Problem to solve:
Word for word, restate every line of the listing that follows.
%%
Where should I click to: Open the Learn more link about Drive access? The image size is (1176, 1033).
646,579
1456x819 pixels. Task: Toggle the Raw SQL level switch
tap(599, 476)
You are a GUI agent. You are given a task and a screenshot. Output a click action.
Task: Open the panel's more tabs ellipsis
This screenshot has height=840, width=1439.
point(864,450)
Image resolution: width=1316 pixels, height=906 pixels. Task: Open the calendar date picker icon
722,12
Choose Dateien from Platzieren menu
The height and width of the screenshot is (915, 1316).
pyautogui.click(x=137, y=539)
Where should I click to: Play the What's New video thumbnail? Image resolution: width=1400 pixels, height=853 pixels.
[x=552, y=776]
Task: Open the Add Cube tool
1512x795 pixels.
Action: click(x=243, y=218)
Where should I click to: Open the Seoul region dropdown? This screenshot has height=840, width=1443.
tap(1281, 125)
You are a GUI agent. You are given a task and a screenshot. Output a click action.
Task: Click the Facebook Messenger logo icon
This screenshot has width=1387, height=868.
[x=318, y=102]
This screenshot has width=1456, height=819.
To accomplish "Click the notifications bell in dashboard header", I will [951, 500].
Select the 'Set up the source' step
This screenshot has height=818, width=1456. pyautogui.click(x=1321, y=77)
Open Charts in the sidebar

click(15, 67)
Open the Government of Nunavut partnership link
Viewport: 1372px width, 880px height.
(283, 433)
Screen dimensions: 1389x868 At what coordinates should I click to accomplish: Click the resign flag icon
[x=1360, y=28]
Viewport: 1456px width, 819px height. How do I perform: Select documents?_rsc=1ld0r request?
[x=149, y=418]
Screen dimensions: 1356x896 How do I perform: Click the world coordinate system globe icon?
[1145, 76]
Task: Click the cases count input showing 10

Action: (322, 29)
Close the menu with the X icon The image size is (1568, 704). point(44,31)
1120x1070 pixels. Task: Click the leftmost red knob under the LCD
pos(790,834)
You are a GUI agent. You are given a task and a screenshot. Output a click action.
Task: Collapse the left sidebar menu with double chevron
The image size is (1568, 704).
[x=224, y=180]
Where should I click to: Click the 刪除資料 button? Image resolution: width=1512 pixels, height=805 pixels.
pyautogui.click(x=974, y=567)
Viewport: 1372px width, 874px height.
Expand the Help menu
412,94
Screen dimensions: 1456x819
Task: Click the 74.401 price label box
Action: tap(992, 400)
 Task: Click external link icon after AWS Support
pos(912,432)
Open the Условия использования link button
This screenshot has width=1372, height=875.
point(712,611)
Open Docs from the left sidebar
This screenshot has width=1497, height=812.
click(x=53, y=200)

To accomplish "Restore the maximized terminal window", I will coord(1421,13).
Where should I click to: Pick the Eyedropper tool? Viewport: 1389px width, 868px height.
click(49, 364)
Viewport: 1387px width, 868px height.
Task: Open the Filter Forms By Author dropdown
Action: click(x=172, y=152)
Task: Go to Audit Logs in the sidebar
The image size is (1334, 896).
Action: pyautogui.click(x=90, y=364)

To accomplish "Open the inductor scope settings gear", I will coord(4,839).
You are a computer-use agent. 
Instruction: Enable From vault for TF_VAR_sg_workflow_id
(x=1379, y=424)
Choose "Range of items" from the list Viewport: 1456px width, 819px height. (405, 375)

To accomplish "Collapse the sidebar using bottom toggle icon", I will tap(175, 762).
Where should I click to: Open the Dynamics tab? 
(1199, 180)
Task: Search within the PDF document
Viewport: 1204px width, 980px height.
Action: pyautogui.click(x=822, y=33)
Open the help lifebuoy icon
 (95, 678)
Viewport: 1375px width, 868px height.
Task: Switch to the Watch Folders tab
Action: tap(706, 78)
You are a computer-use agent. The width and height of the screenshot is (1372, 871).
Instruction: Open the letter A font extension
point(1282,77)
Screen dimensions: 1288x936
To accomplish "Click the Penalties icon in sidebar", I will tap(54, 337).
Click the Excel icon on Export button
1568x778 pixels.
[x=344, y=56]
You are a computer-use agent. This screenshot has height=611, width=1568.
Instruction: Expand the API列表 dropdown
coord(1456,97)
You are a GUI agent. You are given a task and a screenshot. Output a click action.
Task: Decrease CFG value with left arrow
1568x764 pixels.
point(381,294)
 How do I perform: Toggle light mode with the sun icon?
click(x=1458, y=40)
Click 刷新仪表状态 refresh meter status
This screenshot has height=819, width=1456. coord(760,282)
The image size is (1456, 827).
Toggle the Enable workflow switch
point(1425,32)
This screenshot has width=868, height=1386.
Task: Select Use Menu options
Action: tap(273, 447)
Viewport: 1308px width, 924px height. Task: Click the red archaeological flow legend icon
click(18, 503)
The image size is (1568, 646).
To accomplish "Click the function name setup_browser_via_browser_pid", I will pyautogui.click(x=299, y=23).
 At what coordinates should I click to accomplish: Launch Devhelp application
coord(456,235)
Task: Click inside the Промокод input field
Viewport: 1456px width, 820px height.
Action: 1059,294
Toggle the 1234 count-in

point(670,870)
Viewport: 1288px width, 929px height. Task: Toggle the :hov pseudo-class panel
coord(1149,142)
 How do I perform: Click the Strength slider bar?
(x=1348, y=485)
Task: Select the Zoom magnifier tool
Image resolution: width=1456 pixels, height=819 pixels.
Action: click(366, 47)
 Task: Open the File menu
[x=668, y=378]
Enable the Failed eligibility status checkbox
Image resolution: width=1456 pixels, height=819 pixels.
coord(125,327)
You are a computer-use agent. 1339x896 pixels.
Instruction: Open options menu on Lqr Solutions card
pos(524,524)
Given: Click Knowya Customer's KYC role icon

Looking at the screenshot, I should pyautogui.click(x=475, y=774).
%%
Exercise result:
Where should I click to: Open the Learn more link about Drive access? The image size is (1176, 1033).
646,579
1456x819 pixels. Task: Toggle the Raw SQL level switch
tap(599, 476)
You are a GUI agent. You are given a task and a screenshot. Output a click action.
Task: Open the panel's more tabs ellipsis
This screenshot has height=840, width=1439.
point(864,450)
Image resolution: width=1316 pixels, height=906 pixels. Task: Open the calendar date picker icon
722,12
Choose Dateien from Platzieren menu
The height and width of the screenshot is (915, 1316).
pyautogui.click(x=137, y=539)
Where should I click to: Play the What's New video thumbnail? Image resolution: width=1400 pixels, height=853 pixels.
[x=552, y=776]
Task: Open the Add Cube tool
1512x795 pixels.
Action: click(x=243, y=218)
Where should I click to: Open the Seoul region dropdown? This screenshot has height=840, width=1443.
tap(1281, 125)
You are a GUI agent. You are given a task and a screenshot. Output a click action.
Task: Click the Facebook Messenger logo icon
This screenshot has width=1387, height=868.
[x=318, y=102]
This screenshot has width=1456, height=819.
To accomplish "Click the notifications bell in dashboard header", I will [951, 500].
Select the 'Set up the source' step
This screenshot has height=818, width=1456. pyautogui.click(x=1321, y=77)
Open Charts in the sidebar

click(15, 67)
Open the Government of Nunavut partnership link
Viewport: 1372px width, 880px height.
(283, 433)
Screen dimensions: 1389x868 At what coordinates should I click to accomplish: Click the resign flag icon
[x=1360, y=28]
Viewport: 1456px width, 819px height. How do I perform: Select documents?_rsc=1ld0r request?
[x=149, y=418]
Screen dimensions: 1356x896 How do I perform: Click the world coordinate system globe icon?
[1145, 76]
Task: Click the cases count input showing 10

Action: (322, 29)
Close the menu with the X icon The image size is (1568, 704). point(44,31)
1120x1070 pixels. Task: Click the leftmost red knob under the LCD
pos(790,834)
You are a GUI agent. You are given a task and a screenshot. Output a click action.
Task: Collapse the left sidebar menu with double chevron
The image size is (1568, 704).
[x=224, y=180]
Where should I click to: Click the 刪除資料 button? Image resolution: width=1512 pixels, height=805 pixels.
pyautogui.click(x=974, y=567)
Viewport: 1372px width, 874px height.
Expand the Help menu
412,94
Screen dimensions: 1456x819
Task: Click the 74.401 price label box
Action: tap(992, 400)
 Task: Click external link icon after AWS Support
pos(912,432)
Open the Условия использования link button
This screenshot has width=1372, height=875.
point(712,611)
Open Docs from the left sidebar
This screenshot has width=1497, height=812.
click(x=53, y=200)

To accomplish "Restore the maximized terminal window", I will coord(1421,13).
Where should I click to: Pick the Eyedropper tool? Viewport: 1389px width, 868px height.
click(49, 364)
Viewport: 1387px width, 868px height.
Task: Open the Filter Forms By Author dropdown
Action: click(x=172, y=152)
Task: Go to Audit Logs in the sidebar
The image size is (1334, 896).
Action: pyautogui.click(x=90, y=364)

To accomplish "Open the inductor scope settings gear", I will coord(4,839).
You are a computer-use agent. 
Instruction: Enable From vault for TF_VAR_sg_workflow_id
(x=1379, y=424)
Choose "Range of items" from the list Viewport: 1456px width, 819px height. (405, 375)

To accomplish "Collapse the sidebar using bottom toggle icon", I will tap(175, 762).
Where should I click to: Open the Dynamics tab? 
(1199, 180)
Task: Search within the PDF document
Viewport: 1204px width, 980px height.
Action: pyautogui.click(x=822, y=33)
Open the help lifebuoy icon
 (95, 678)
Viewport: 1375px width, 868px height.
Task: Switch to the Watch Folders tab
Action: tap(706, 78)
You are a computer-use agent. The width and height of the screenshot is (1372, 871).
Instruction: Open the letter A font extension
point(1282,77)
Screen dimensions: 1288x936
To accomplish "Click the Penalties icon in sidebar", I will tap(54, 337).
Click the Excel icon on Export button
1568x778 pixels.
[x=344, y=56]
You are a computer-use agent. This screenshot has height=611, width=1568.
Instruction: Expand the API列表 dropdown
coord(1456,97)
You are a GUI agent. You are given a task and a screenshot. Output a click action.
Task: Decrease CFG value with left arrow
1568x764 pixels.
point(381,294)
 How do I perform: Toggle light mode with the sun icon?
click(x=1458, y=40)
Click 刷新仪表状态 refresh meter status
This screenshot has height=819, width=1456. coord(760,282)
The image size is (1456, 827).
Toggle the Enable workflow switch
point(1425,32)
This screenshot has width=868, height=1386.
Task: Select Use Menu options
Action: tap(273, 447)
Viewport: 1308px width, 924px height. Task: Click the red archaeological flow legend icon
click(18, 503)
The image size is (1568, 646).
To accomplish "Click the function name setup_browser_via_browser_pid", I will pyautogui.click(x=299, y=23).
 At what coordinates should I click to accomplish: Launch Devhelp application
coord(456,235)
Task: Click inside the Промокод input field
Viewport: 1456px width, 820px height.
Action: 1059,294
Toggle the 1234 count-in

point(670,870)
Viewport: 1288px width, 929px height. Task: Toggle the :hov pseudo-class panel
coord(1149,142)
 How do I perform: Click the Strength slider bar?
(x=1348, y=485)
Task: Select the Zoom magnifier tool
Image resolution: width=1456 pixels, height=819 pixels.
Action: click(366, 47)
 Task: Open the File menu
[x=668, y=378]
Enable the Failed eligibility status checkbox
Image resolution: width=1456 pixels, height=819 pixels.
coord(125,327)
You are a computer-use agent. 1339x896 pixels.
Instruction: Open options menu on Lqr Solutions card
pos(524,524)
Given: Click Knowya Customer's KYC role icon

Looking at the screenshot, I should pyautogui.click(x=475, y=774).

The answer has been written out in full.